• Testo di partenza
###

Quel giorno finì il sogno di un popolo.
Era stato un sogno meraviglioso.
ALCE NERO (1879)
La vendetta dei bianchi fu pronta e spietata.
Il massacro Custer si rivelò la miglior notizia che il governo potesse ricevere, perché sembrò assolvere gli Stati Uniti e l’esercito da ogni pretesa di finzione umanitaria o legale. Quei barbari, quei selvaggi che avevano massacrato il boy general della Guerra Civile e il fiore della Cavalleria non meritavano nulla.
Svaniti da tempo erano gli umori pacifisti del dopo Guerra Civile, le preoccupazioni pietistiche, la sceneggiata di patteggiare qualche forma di convivenza con i primi abitatori del Nuovo Mondo. Ora gli Stati Uniti si sarebbero semplicemente presi quel che volevano fin dall’inizio, il territorio dei Lakota, con le sue terre, i suoi monti, il suo oro, sentendosi giustificati dalla strage. La vittoria degli indiani all’Erba Grassa, al Little Bighorn, aveva sigillato per sempre il loro destino di perdenti storici.
L’esercito, come tanto spesso accade dopo le disfatte, quando i politicanti cercano di correre ai ripari dopo che i buoi sono scappati, ebbe tutto quel che chiedeva, uomini, armi, munizioni e soprattutto il sostegno di un’opinione pubblica che voleva a tutti i costi vendicare il suo eroe dai capelli biondi massacrato dai «selvaggi».

###

• Voci dei dati
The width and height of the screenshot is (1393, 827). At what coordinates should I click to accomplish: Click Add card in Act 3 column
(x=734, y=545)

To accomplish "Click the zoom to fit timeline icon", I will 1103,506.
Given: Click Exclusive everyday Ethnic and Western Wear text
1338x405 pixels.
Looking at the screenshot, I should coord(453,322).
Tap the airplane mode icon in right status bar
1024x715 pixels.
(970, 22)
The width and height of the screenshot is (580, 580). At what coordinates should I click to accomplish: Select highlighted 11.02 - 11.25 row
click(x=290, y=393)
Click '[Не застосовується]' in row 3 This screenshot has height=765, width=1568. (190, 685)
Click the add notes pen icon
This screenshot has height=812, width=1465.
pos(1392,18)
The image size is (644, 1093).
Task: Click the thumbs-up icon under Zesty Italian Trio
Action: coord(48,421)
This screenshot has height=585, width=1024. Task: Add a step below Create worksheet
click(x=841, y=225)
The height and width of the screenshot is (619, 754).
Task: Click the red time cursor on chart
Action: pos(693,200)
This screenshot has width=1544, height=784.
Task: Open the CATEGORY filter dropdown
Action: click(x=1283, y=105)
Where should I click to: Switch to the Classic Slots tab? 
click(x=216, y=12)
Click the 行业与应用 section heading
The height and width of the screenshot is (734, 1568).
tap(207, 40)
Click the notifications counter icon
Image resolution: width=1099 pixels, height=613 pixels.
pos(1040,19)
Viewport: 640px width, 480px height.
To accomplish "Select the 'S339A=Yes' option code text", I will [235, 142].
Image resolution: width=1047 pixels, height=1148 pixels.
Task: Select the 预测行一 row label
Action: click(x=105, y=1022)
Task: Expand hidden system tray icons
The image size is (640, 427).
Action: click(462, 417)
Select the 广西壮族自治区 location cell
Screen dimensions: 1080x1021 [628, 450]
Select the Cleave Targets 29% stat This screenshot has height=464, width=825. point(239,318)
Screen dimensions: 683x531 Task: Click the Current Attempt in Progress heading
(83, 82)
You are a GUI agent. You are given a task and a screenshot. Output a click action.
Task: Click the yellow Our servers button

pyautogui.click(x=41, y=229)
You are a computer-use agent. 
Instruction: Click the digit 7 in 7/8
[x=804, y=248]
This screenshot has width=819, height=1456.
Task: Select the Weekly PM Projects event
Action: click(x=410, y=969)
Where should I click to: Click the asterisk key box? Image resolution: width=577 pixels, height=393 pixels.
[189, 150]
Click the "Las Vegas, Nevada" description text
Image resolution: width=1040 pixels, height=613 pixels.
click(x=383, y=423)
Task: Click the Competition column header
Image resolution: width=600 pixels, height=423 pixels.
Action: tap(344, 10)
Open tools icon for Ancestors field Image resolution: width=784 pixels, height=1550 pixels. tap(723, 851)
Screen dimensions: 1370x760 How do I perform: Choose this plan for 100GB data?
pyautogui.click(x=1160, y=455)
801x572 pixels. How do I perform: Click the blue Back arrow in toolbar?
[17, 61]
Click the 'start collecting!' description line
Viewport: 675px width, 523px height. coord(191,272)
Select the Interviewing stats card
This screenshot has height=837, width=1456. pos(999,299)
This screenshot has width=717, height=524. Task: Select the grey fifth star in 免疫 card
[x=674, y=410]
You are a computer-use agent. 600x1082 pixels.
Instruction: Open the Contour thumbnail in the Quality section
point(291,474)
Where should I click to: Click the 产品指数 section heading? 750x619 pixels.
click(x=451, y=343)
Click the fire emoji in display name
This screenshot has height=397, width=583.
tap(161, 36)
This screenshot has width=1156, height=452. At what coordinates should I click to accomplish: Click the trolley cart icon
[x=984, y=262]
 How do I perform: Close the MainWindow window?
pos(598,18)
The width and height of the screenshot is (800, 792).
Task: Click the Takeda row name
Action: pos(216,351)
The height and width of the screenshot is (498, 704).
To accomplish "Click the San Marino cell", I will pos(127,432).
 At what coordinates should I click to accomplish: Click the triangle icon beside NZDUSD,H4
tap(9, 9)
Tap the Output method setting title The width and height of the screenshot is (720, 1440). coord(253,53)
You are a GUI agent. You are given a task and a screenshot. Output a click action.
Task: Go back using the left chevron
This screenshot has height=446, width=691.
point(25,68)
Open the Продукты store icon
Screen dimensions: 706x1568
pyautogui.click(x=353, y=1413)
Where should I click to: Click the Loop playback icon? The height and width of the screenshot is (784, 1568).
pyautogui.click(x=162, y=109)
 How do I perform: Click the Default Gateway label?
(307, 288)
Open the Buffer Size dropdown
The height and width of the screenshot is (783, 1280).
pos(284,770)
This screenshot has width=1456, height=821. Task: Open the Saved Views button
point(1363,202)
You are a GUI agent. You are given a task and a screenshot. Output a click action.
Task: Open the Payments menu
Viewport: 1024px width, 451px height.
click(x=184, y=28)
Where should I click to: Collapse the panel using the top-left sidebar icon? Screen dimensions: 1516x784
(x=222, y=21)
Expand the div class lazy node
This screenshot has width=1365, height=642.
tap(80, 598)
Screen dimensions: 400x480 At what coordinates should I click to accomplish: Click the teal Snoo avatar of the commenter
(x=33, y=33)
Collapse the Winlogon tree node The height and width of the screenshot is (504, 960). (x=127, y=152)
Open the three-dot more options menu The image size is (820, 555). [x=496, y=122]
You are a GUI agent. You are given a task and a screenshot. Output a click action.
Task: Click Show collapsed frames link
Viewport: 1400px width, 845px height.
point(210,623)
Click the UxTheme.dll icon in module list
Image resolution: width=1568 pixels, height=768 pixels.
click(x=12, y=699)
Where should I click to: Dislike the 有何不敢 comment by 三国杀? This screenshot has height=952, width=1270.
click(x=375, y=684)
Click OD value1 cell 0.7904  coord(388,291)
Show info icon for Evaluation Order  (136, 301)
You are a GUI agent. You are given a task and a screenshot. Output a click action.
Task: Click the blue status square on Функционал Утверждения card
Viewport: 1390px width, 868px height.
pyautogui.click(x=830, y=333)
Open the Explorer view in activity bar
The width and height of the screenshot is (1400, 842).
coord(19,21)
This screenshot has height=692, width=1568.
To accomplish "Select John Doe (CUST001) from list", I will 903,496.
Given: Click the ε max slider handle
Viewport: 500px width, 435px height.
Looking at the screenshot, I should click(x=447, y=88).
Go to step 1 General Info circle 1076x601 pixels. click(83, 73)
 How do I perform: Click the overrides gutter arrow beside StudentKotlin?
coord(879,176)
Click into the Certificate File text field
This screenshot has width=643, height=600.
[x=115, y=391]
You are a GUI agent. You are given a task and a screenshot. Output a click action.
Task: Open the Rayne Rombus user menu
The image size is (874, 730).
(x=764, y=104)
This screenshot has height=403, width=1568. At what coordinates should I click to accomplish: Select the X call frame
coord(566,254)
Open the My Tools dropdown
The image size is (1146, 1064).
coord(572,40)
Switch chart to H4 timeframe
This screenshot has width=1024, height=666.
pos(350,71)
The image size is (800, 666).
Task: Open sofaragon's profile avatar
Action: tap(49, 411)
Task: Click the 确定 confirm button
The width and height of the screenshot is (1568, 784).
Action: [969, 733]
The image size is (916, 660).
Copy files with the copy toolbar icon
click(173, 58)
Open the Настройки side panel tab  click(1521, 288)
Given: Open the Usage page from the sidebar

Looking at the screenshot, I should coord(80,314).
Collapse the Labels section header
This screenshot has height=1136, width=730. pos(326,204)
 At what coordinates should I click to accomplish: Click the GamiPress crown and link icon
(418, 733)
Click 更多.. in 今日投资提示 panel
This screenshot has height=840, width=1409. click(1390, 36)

###

• Cosa fare
**a)** Trascrivi dal testo di partenza il tratto che va da «Il massacro Custer» fino a «di perdenti storici.».
**b)** Secondo il testo di partenza, perché il massacro di Custer fu la miglior notizia che il governo potesse ricevere? Rispondi in una o due frasi.

• Risposte alle consegne
**a)**
Il massacro Custer si rivelò la miglior notizia che il governo potesse ricevere, perché sembrò assolvere gli Stati Uniti e l’esercito da ogni pretesa di finzione umanitaria o legale. Quei barbari, quei selvaggi che avevano massacrato il boy general della Guerra Civile e il fiore della Cavalleria non meritavano nulla.
Svaniti da tempo erano gli umori pacifisti del dopo Guerra Civile, le preoccupazioni pietistiche, la sceneggiata di patteggiare qualche forma di convivenza con i primi abitatori del Nuovo Mondo. Ora gli Stati Uniti si sarebbero semplicemente presi quel che volevano fin dall’inizio, il territorio dei Lakota, con le sue terre, i suoi monti, il suo oro, sentendosi giustificati dalla strage. La vittoria degli indiani all’Erba Grassa, al Little Bighorn, aveva sigillato per sempre il loro destino di perdenti storici.

**b)** Perché sembrò assolvere gli Stati Uniti e l’esercito da ogni pretesa di finzione umanitaria o legale. Quei «selvaggi» che avevano massacrato il boy general della Guerra Civile e il fiore della Cavalleria non meritavano più nulla.